Stede l'avait abandonné, et c'était sa propre faute. Ed aurait du écouter Izzy. Pas quand celui-ci lui disait d'égorger Stede, non, surtout pas, Ed en serait incapable, même maintenant, mais quand Izzy lui disait de ne pas s'attacher. Aimer quelqu'un, c'était accepter de s'arracher le cœur à mains nues. Et maintenant qu'Ed tenait son cœur dans ses mains, il n'avait plus que ses yeux pour pleurer. Il s'était rendu vulnérable, parce qu'il n'en pouvait plus de la torpeur dans laquelle il était enfermé. Maintenant s'il souffrait, il était le seul coupable. Ed refusait de pleurer sur lui même ou sur son amour assassiné. Il méritait qu'on se moque de lui, du pirate meurtrier qui avait joué au jeu de l'amour et perdu.
Il aurait du rester Barbe Noire. Il aurait du...
Non, Ed ne voulait pas rester Barbe Noire. Il avait retrouvé Edward Teach grâce à Stede, mais pas pour Stede, ou du moins, pas que pour lui. Ed ne voulait plus jamais être cet homme-là, mais maintenant. C'était mauvais pour lui. Mieux valait avoir le cœur brisé que pas de cœur du tout. Mieux valait être une moitié d'homme plutôt qu'un monstre. Stede lui avait permis de le voir. Ed devrait l'en remercier au lieu de lutter contre les larmes.
Ed voulait haïr Stede, sans en être capable. L'homme l'avait ramené d'un endroit terrible où Ed se mourrait à petit feu. Et Stede avait raison de refuser d'aimer un homme comme lui. Ed aurait juste voulu qu'on lui donne une chance, pour une fois. Une seule chance dans une vie, ce n'était quand même pas énorme à demander, si ?
Il fallait croire que si.
Un semblant de lueur finit par atteindre ses yeux clos. Ed ne savait depuis combien de temps il se tenait allongé sur ce ponton. La seule chose dont il était sûr, c'est que cela faisait trop de temps. Il s'était assez ridiculisé comme ça à attendre un homme qui l'avait rejeté. Il serait temps de retrouver un peu de dignité, de l'accepter et de passer à la suite.
Alors quoi maintenant ?
Le premier instinct d'Ed était de se mettre à l'eau et d'attendre que celle-ci l'entraîne vers les ténèbres familières, mais il était trop bon nageur pour ne pas se débattre. Sinon, il pouvait retourner au fortin et y mettre le feu en tuant tous ceux qui croyaient avoir enchaîné Barbe Noire. Ce ne serait pas difficile. Il avait commis des crimes bien pires et c'était comme de monter sur le grand mât, ça ne s'oubliait pas. Un claquement de doigts et Ed redeviendrait cet homme-là
Ed se passa une main sur ses paupières closes.
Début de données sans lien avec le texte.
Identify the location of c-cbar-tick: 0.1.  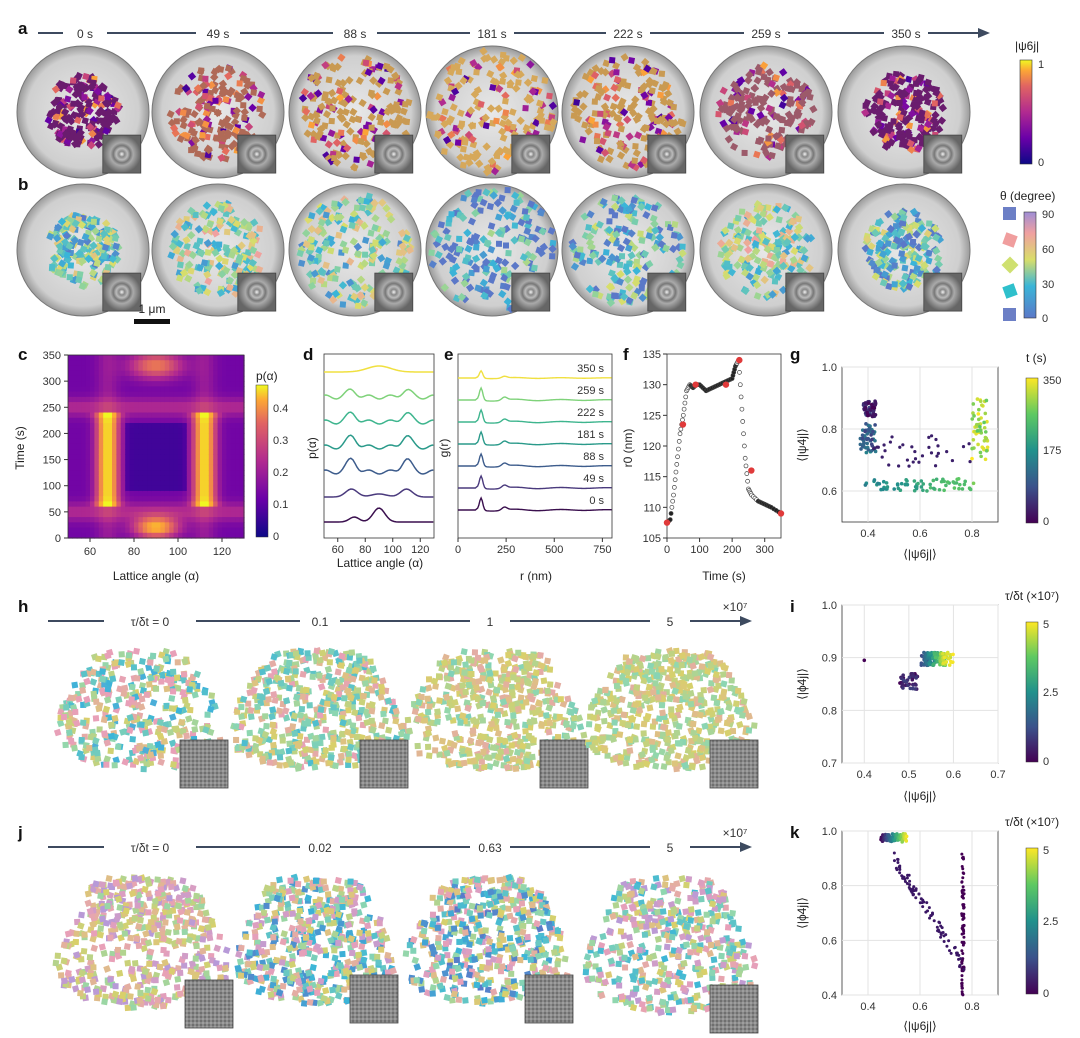
(280, 505).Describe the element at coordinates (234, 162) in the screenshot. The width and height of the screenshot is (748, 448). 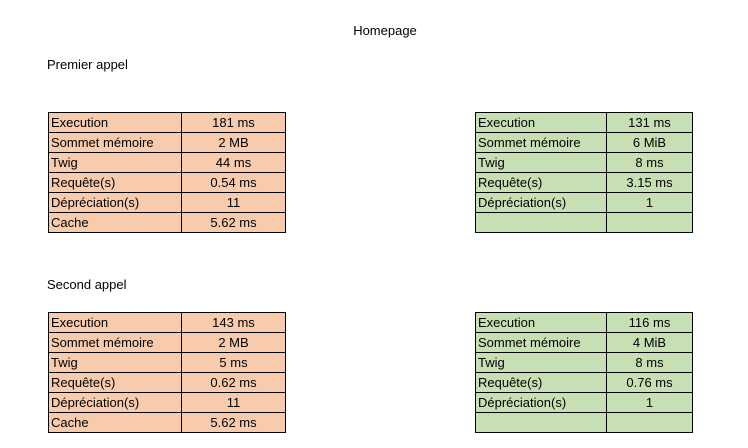
I see `metric-value: 44 ms` at that location.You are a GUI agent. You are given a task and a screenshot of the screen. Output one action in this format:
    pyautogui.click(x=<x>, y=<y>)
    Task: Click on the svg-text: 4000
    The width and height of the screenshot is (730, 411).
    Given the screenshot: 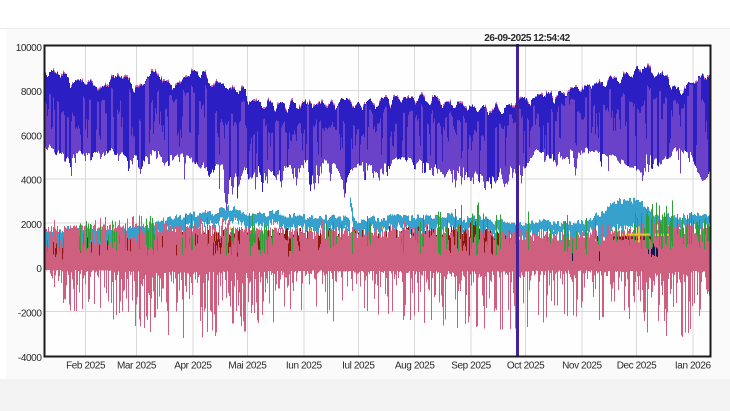 What is the action you would take?
    pyautogui.click(x=32, y=182)
    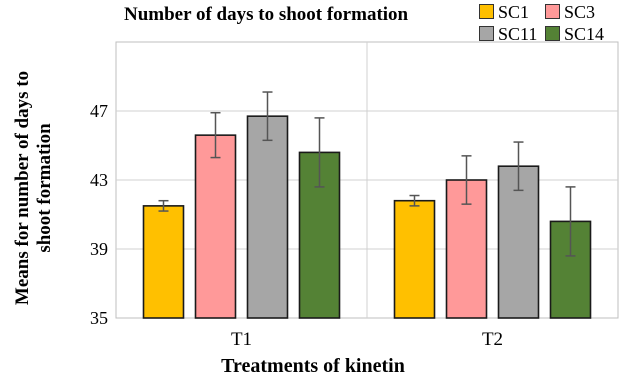 Image resolution: width=626 pixels, height=384 pixels. Describe the element at coordinates (99, 318) in the screenshot. I see `y-tick-label: 35` at that location.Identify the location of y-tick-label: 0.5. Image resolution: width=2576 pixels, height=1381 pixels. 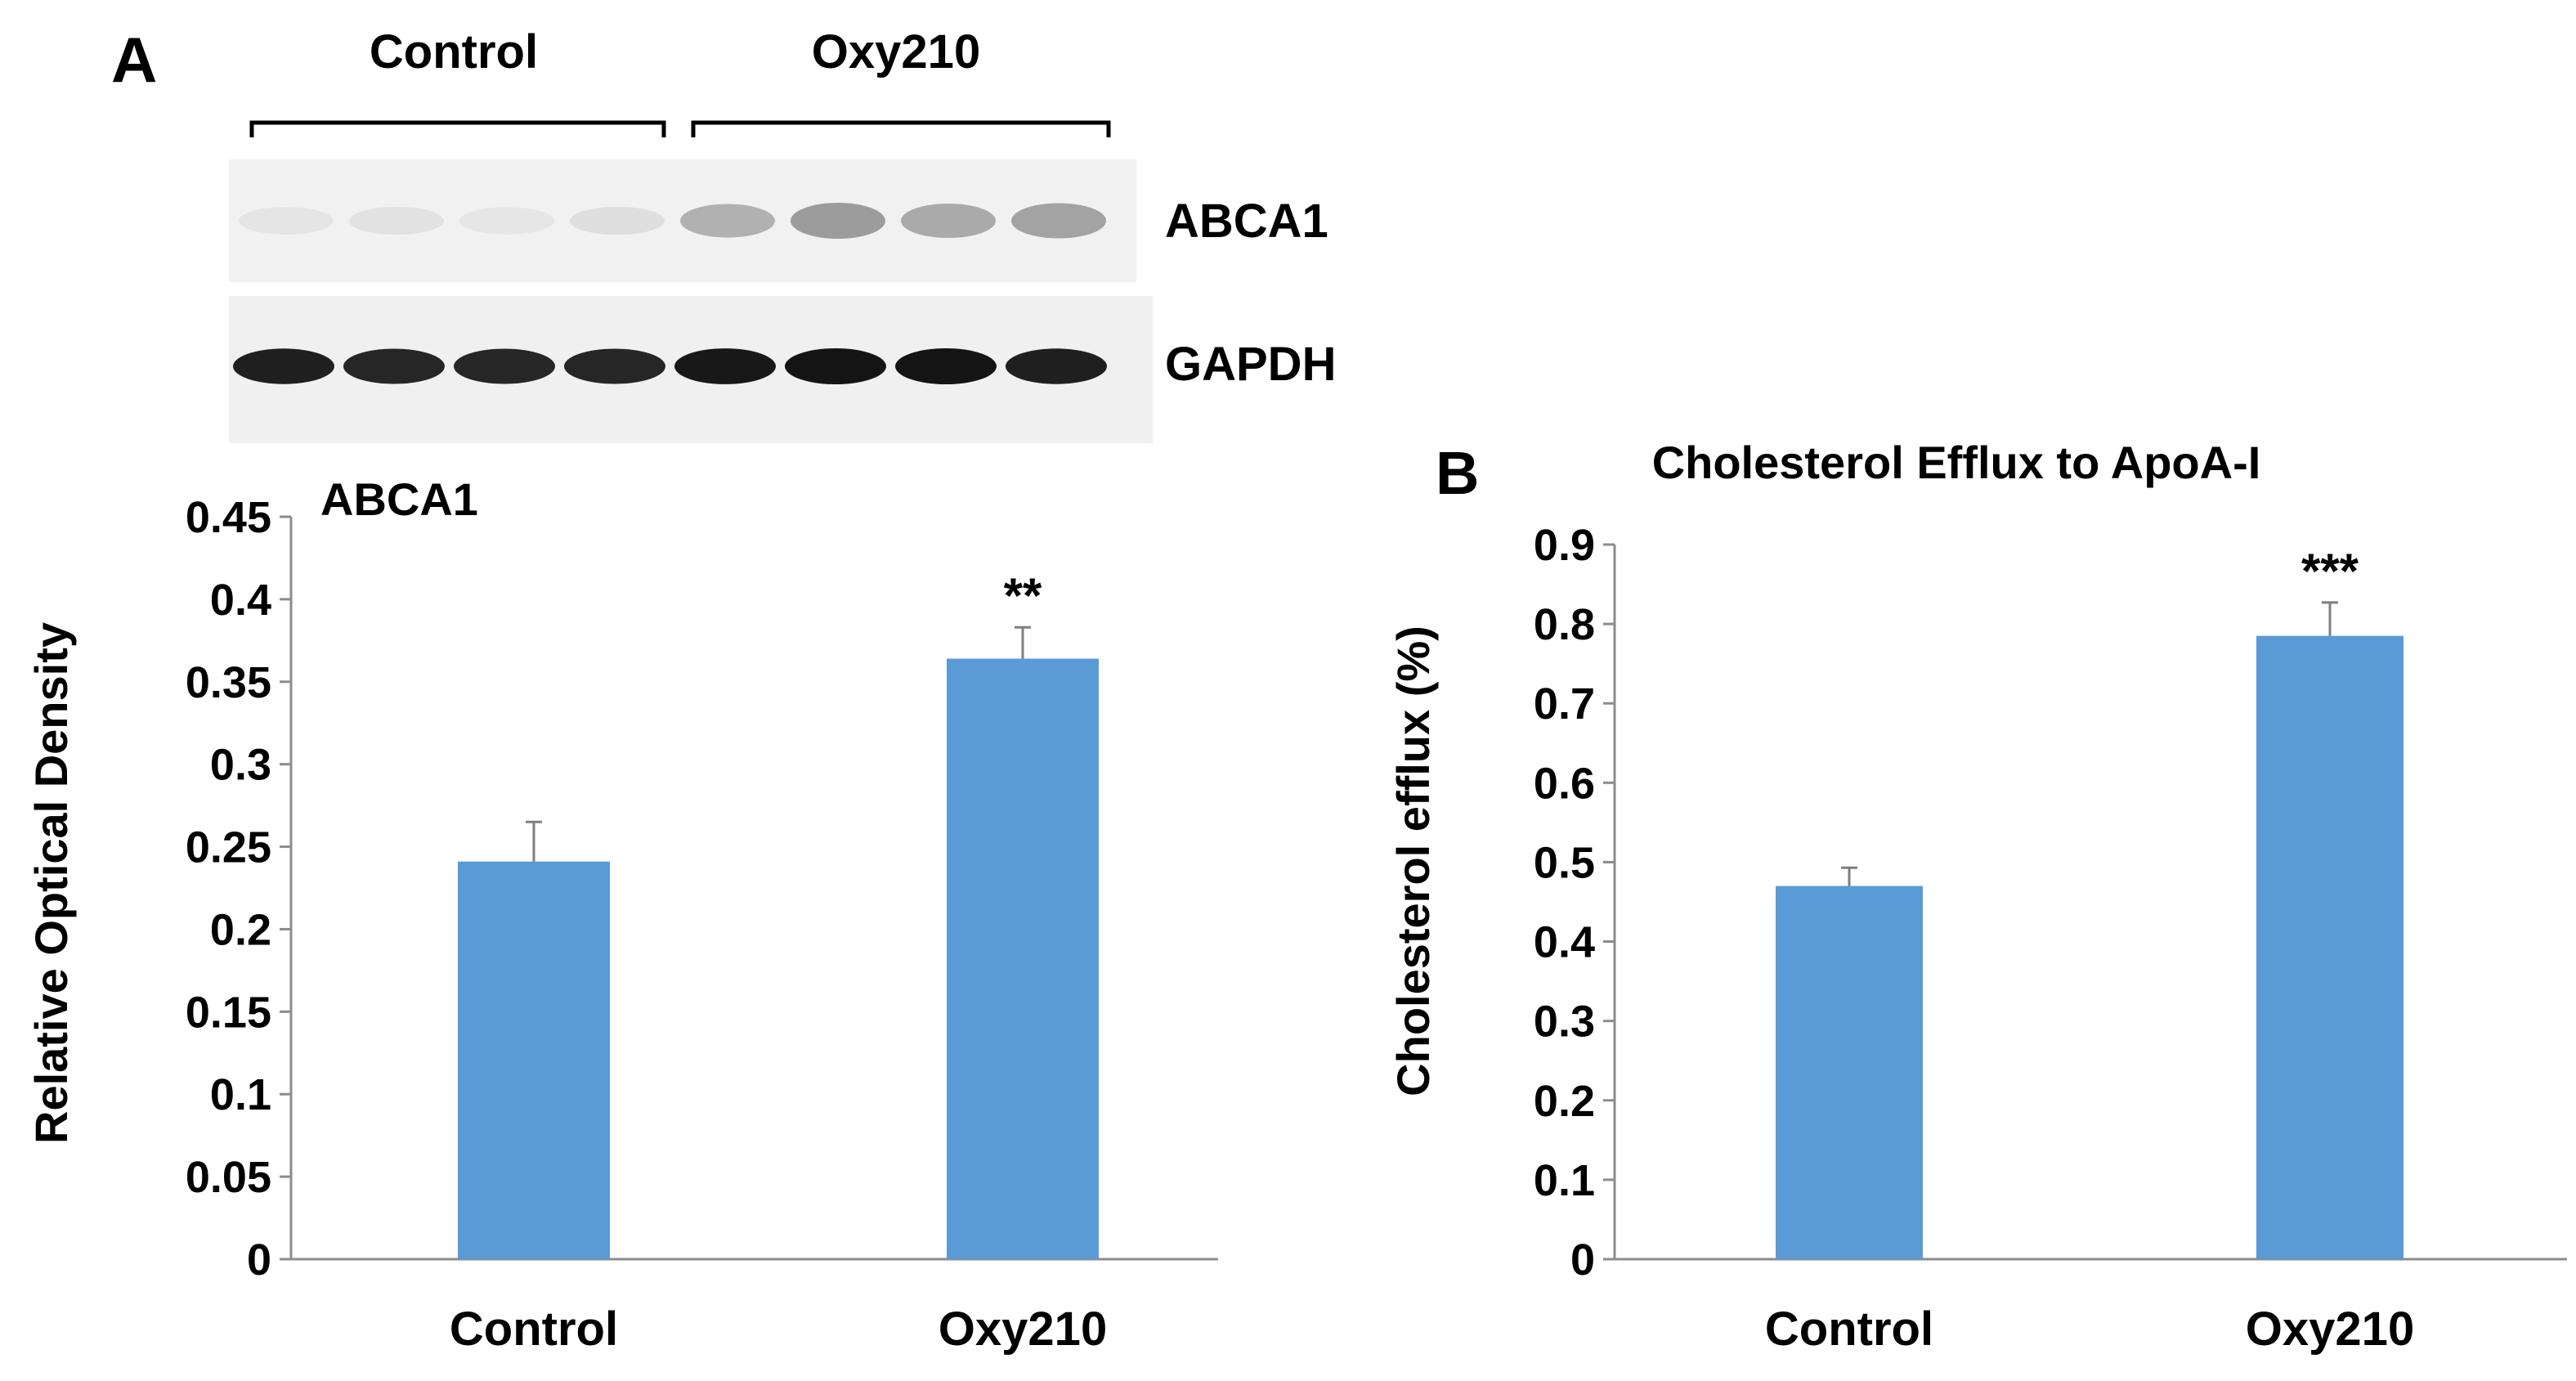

Non, il n'avait pas la force d'être un monstre aujourd'hui. Il ne voulait plus jamais en être un, même avec ce que Stede lui avait fait subir. Tout ce qu'il voulait, c'était ne plus rien ressentir, ni rage, ni chagrin, ni rien. Ed voulait être mort.
Hélas, il n'avait jamais été capable de se tuer lui-même. Il n'avait jamais réussi qu'à jouer avec cette idée. S'il voulait mourir, il devait laisser quelqu'un le tuer, mais personne n'avait jamais réussi à approcher d'assez prêt Barbe Noire pour le tuer. Il faudrait quelqu'un de très proche de lui pour y arriver.
Quelqu'un comme Izzy. Quand il le verrait si faible, Izzy lui rendrait bien le service de le tuer, non ? Il ne serait pas assez fou pour tenter de réveiller le Kraken en voyant Ed dans cet état là. Dans ses entrailles, Ed sentait ce dernier se tourner et se retourner, prêt à jaillir à la moindre occasion, mais il pouvait le contenir, assez longtemps pour qu'Izzy craque et le tue.
Malheureusement, cela voulait dire retourner sur la Revanche et risquer de libérer le Kraken sur l'équipage adoré de Stede. Ed les aimait presque autant que Stede lui même, il ne voulait pas leur faire de mal.
Ou peut être que c'était exactement ce qu'il voulait faire. S'il devait sombrer, le Kraken voulait emporter un maximum de monde avec lui et en particulier tout ce que Stede avait jamais aimé.
Les bras lourds, Ed s'empara des rames et commença à voguer vers la Revanche, priant toutes les forces de la mer et de l'Enfer qui pouvaient l'entendre de laisser Izzy le tuer avant qu'il ne commette l'irréparable.
Tout au fond de lui, il savait que c'était un vain espoir. Le Kraken s'agitait déjà.